OpenAI shows where artificial intelligence is already outperforming human experts
What is GDPval?
GDPval is based on nine industries that contribute the most to U.S. GDP, including healthcare, finance, manufacturing, and public administration. Within these areas, the test covered 44 occupations, from programmers to nurses to journalists. The first version, GDPval-v0, works by having experienced experts compare AI reports with human reports and select the better ones.
Testing results
- GPT-5-high (an upgraded version of GPT-5) was rated as better or equivalent to industry experts in 40.6 % cases.

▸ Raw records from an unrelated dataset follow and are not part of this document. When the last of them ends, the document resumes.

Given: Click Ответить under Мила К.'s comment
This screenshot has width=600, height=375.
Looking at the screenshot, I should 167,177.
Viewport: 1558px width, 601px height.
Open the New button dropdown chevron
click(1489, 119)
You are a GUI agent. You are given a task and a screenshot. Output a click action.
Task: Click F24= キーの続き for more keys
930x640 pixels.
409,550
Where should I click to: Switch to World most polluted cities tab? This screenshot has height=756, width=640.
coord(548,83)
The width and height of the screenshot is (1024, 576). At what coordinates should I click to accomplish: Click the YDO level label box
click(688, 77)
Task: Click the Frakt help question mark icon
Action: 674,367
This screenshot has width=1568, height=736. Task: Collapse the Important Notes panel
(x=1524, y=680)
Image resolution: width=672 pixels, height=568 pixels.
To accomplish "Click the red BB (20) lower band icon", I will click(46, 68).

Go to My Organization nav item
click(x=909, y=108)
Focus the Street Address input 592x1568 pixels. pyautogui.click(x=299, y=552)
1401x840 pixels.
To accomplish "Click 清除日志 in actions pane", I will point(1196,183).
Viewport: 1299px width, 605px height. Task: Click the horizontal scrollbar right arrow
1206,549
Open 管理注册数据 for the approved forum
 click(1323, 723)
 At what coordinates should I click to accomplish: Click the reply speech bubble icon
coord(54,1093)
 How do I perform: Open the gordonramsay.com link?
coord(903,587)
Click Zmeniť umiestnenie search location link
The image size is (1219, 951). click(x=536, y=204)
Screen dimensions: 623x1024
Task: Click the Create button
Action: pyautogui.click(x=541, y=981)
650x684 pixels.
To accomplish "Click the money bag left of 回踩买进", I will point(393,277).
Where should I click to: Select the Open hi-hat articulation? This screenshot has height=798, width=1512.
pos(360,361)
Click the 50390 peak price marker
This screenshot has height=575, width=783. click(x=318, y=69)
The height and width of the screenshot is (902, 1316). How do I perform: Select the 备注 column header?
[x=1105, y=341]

- Claude Opus 4.1 (Anthropic) was rated better or equal in 49 % cases. OpenAI attributes this to the model's ability to create engaging graphics, not necessarily its content.
- For comparison: GPT-4o, released about 15 months ago, only achieved 13.7 %.
Testing limitations
OpenAI acknowledges that the current version of GDPval only covers a limited set of tasks—primarily research report writing. Most professions involve much more than just report writing. That’s why they plan to make future versions more robust, with more industries and interactive workflows.
Importance for the future of work
Despite the limitations, progress is evident. Dr. Aaron Chatterji, chief economist at OpenAI, believes that AI models can now offload some tasks and focus on higher-value tasks. Tejal Patwardhan of OpenAI adds that the progress over the past 15 months is encouraging and that he expects further growth in capabilities.
Silicon Valley already has a series of tests (e.g. AIME 2025 for math problems and GPQA Diamond for PhD-level science questions). But many models are already near the upper limit on these tests. GDPval could therefore become an important tool for measuring the actual utility of AI in the economy. For now, OpenAI will need to produce even larger versions before it can confidently claim that AI truly outperforms human experts.